Give back a single number: the count of lines in the data that contain the string "agent".

★ ★ ★ ★ ★

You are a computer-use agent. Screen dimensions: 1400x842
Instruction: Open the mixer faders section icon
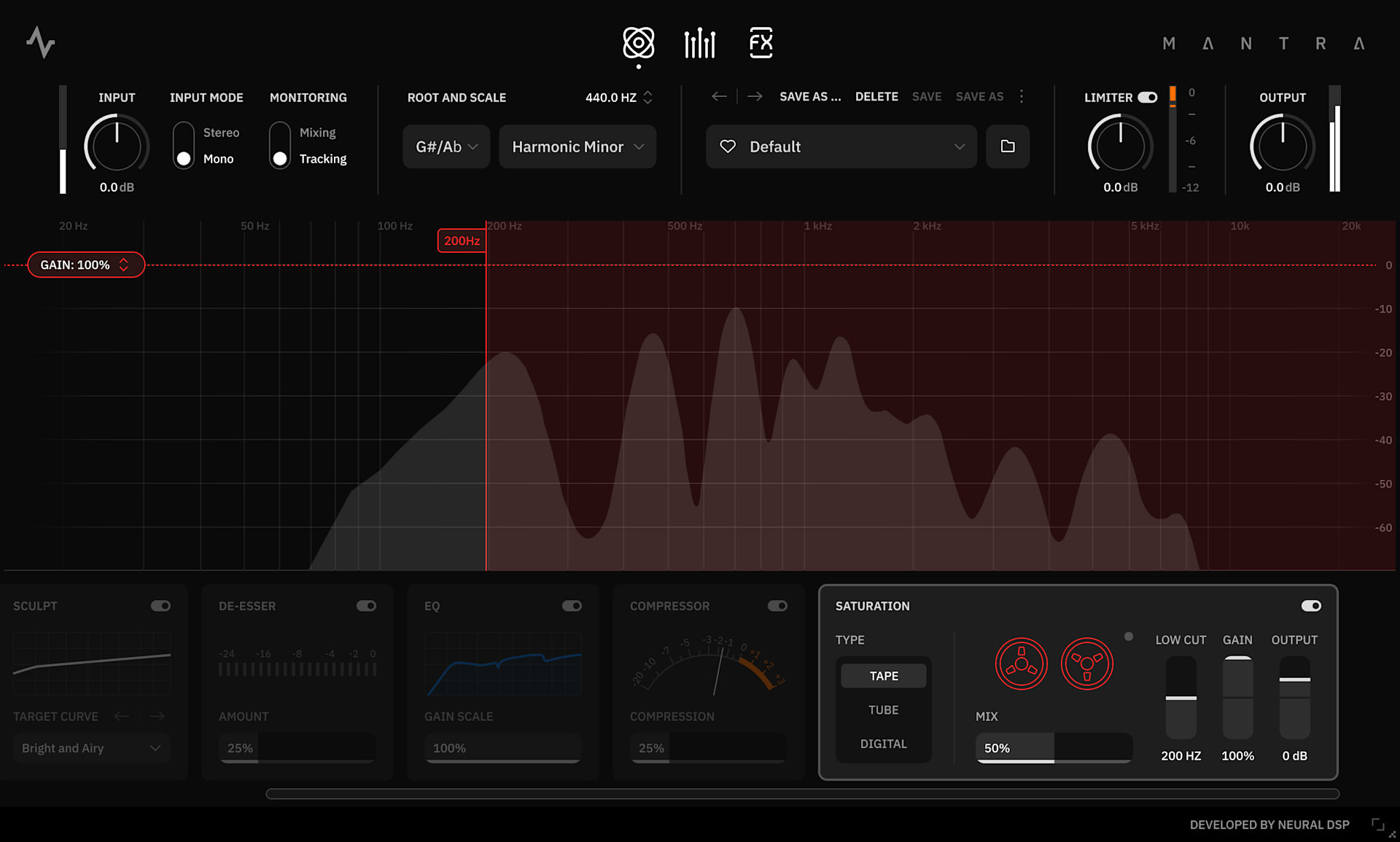click(699, 43)
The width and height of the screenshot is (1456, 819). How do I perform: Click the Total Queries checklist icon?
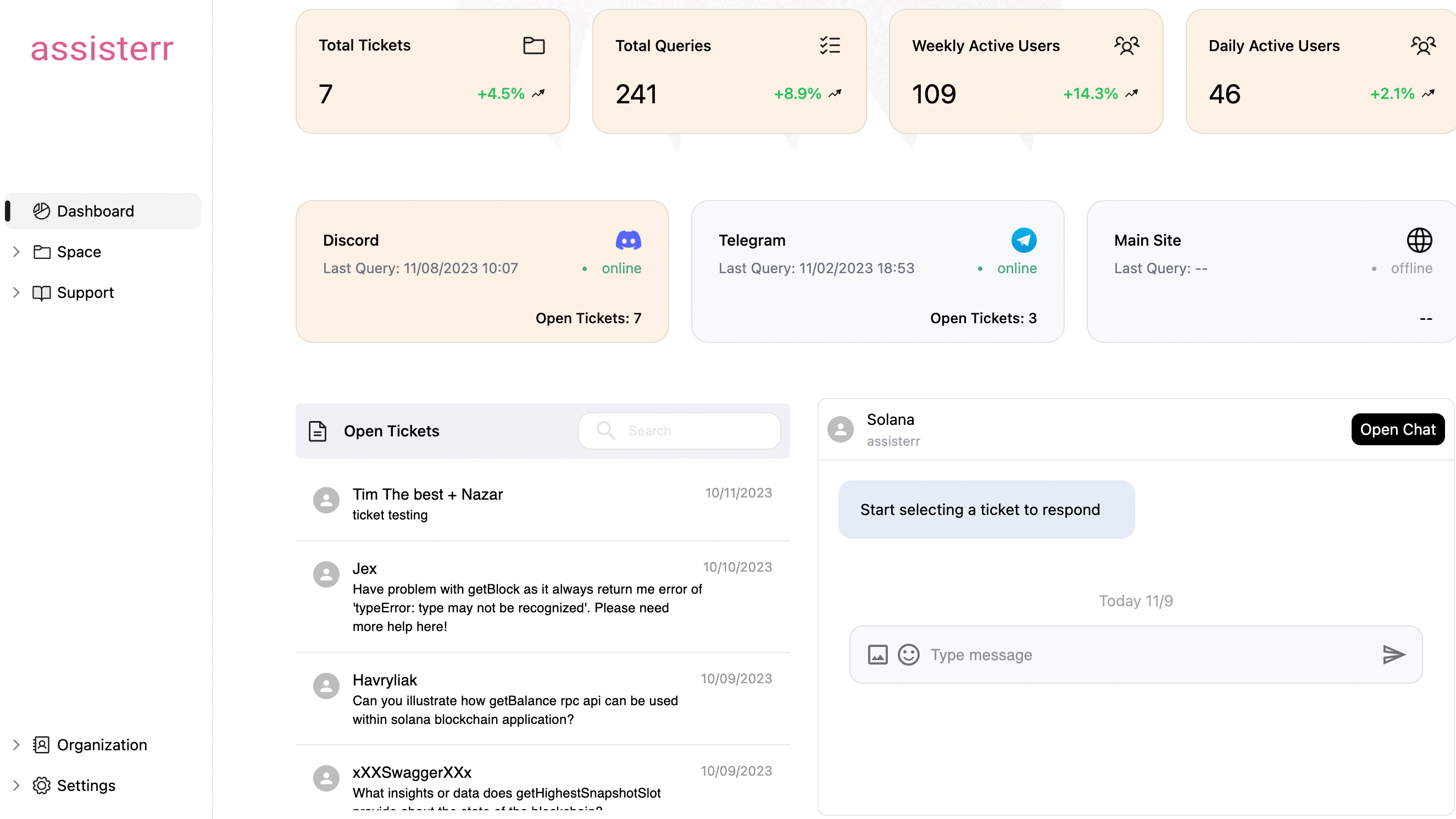click(x=830, y=45)
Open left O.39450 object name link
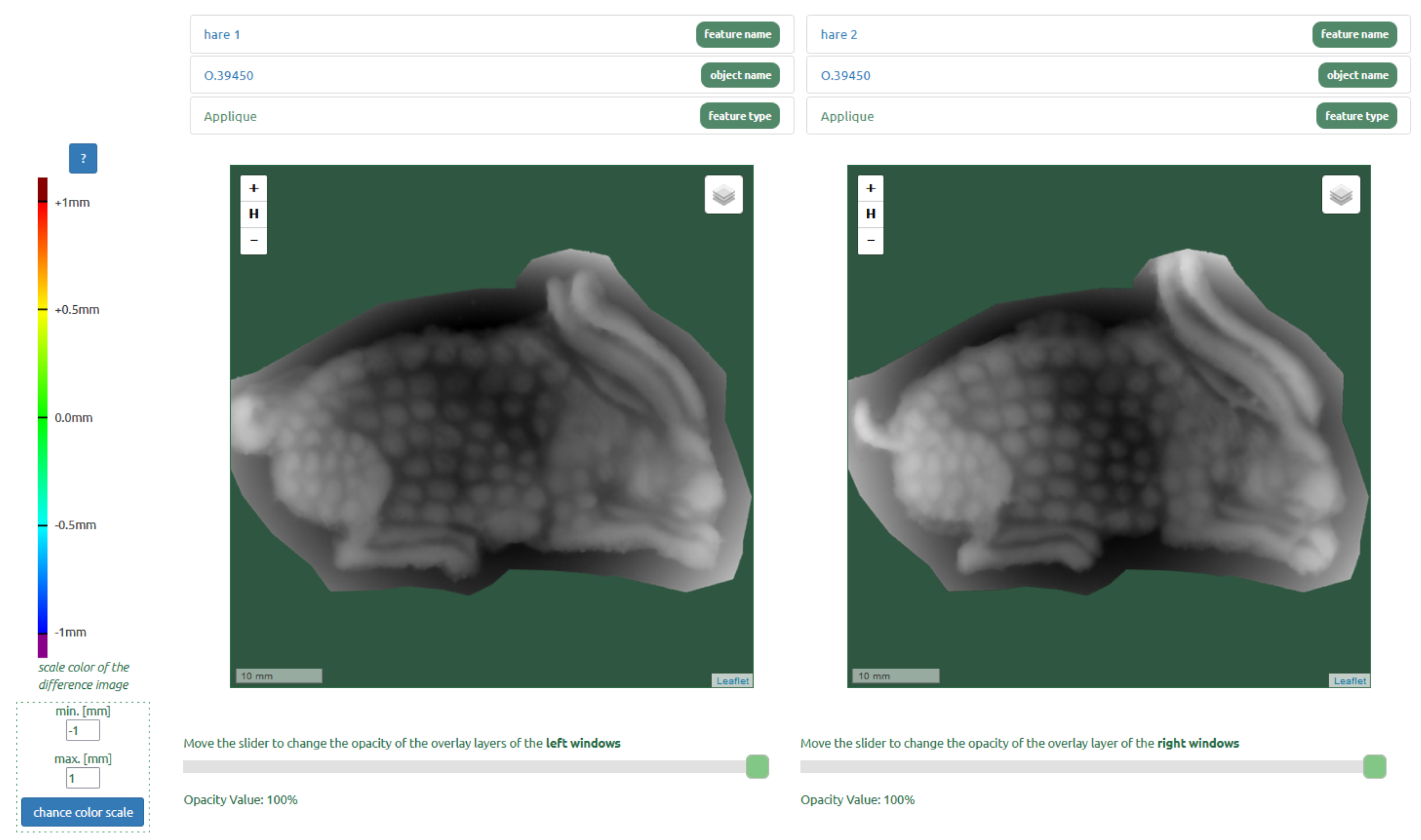1421x840 pixels. tap(228, 75)
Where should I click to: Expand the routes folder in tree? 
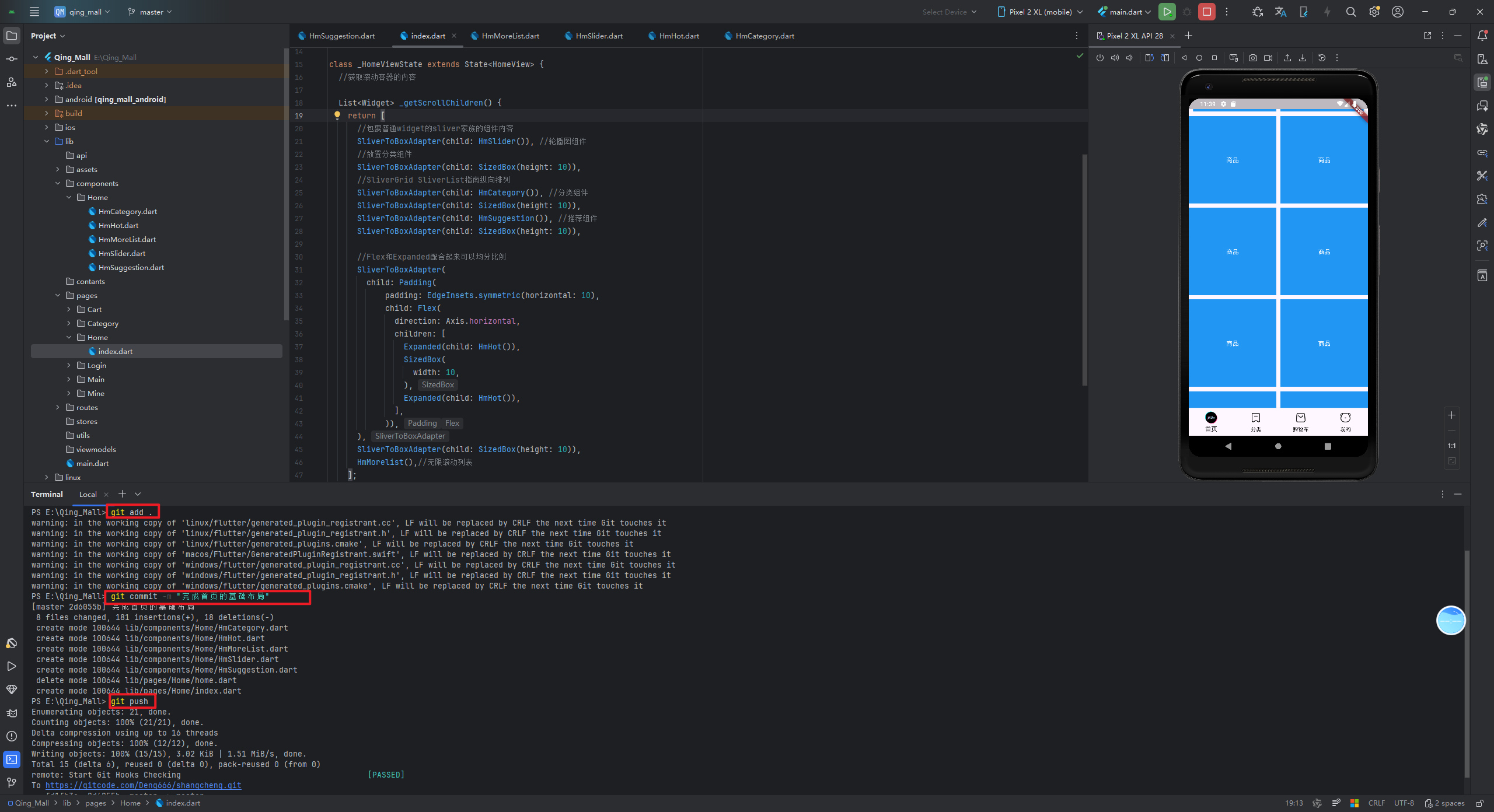(58, 407)
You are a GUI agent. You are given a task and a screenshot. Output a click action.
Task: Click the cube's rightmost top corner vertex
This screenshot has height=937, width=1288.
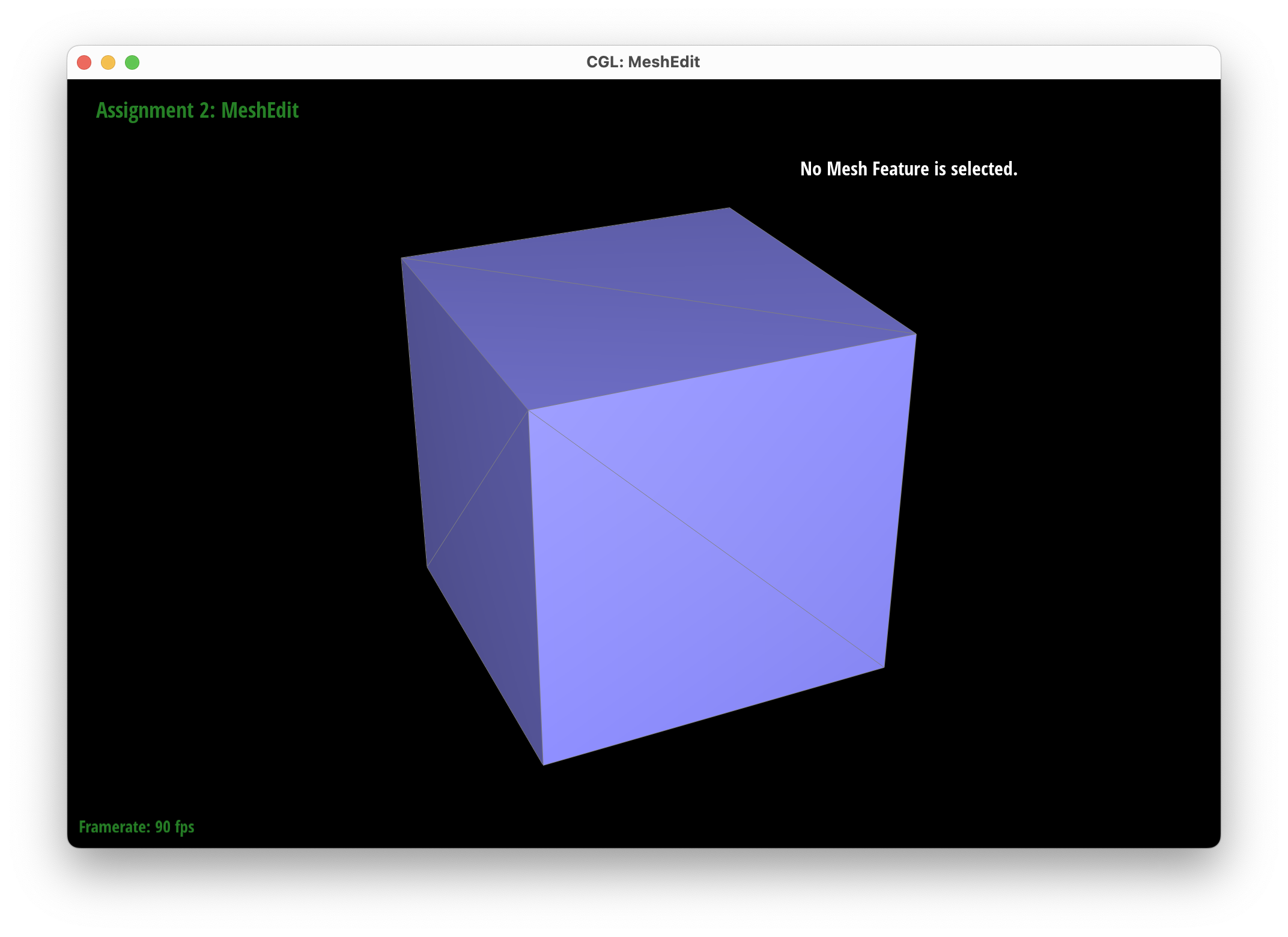(x=916, y=334)
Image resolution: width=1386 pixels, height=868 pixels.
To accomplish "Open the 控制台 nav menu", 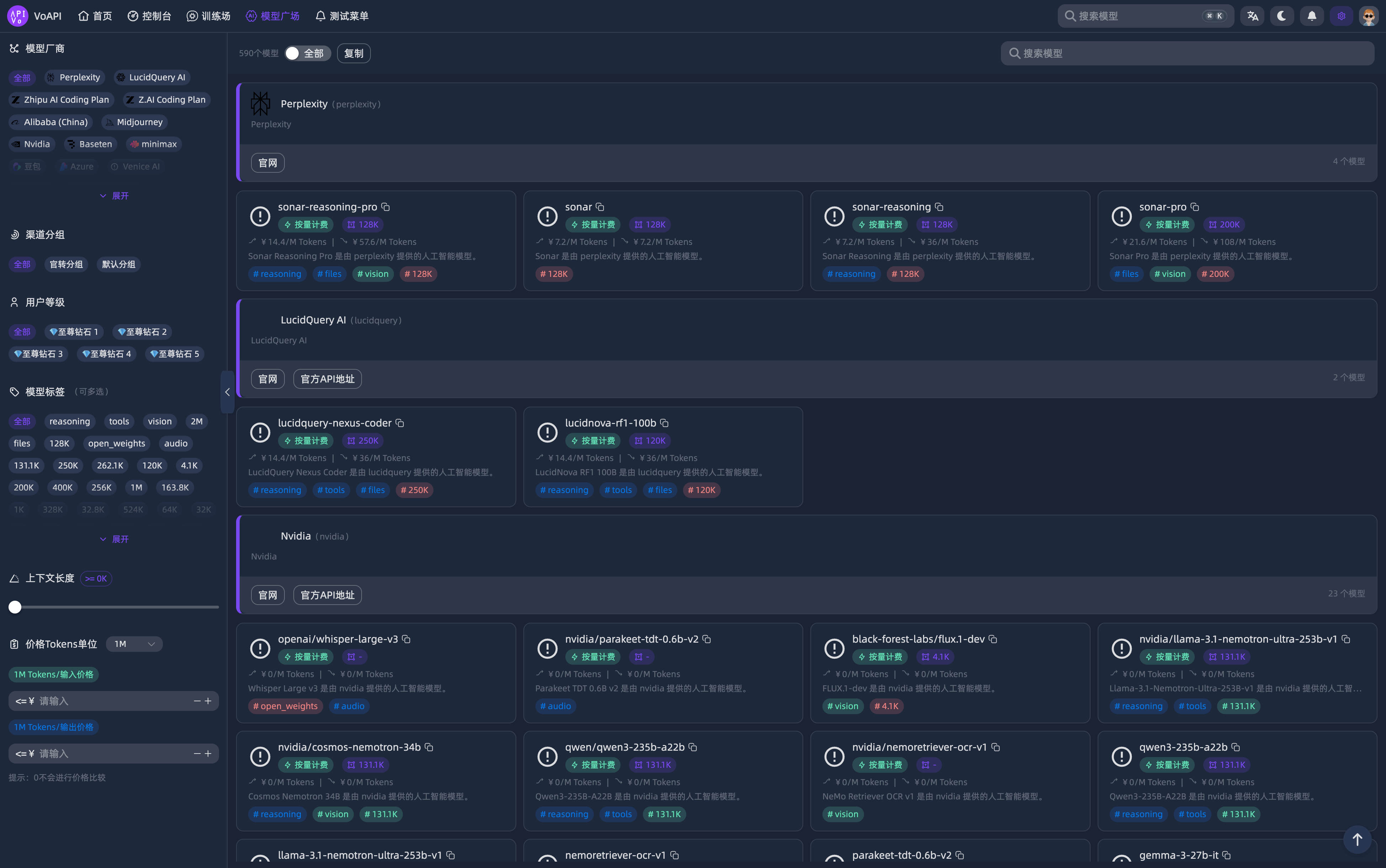I will point(149,16).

★ ★ ★ ★ ★

Exercise output: 2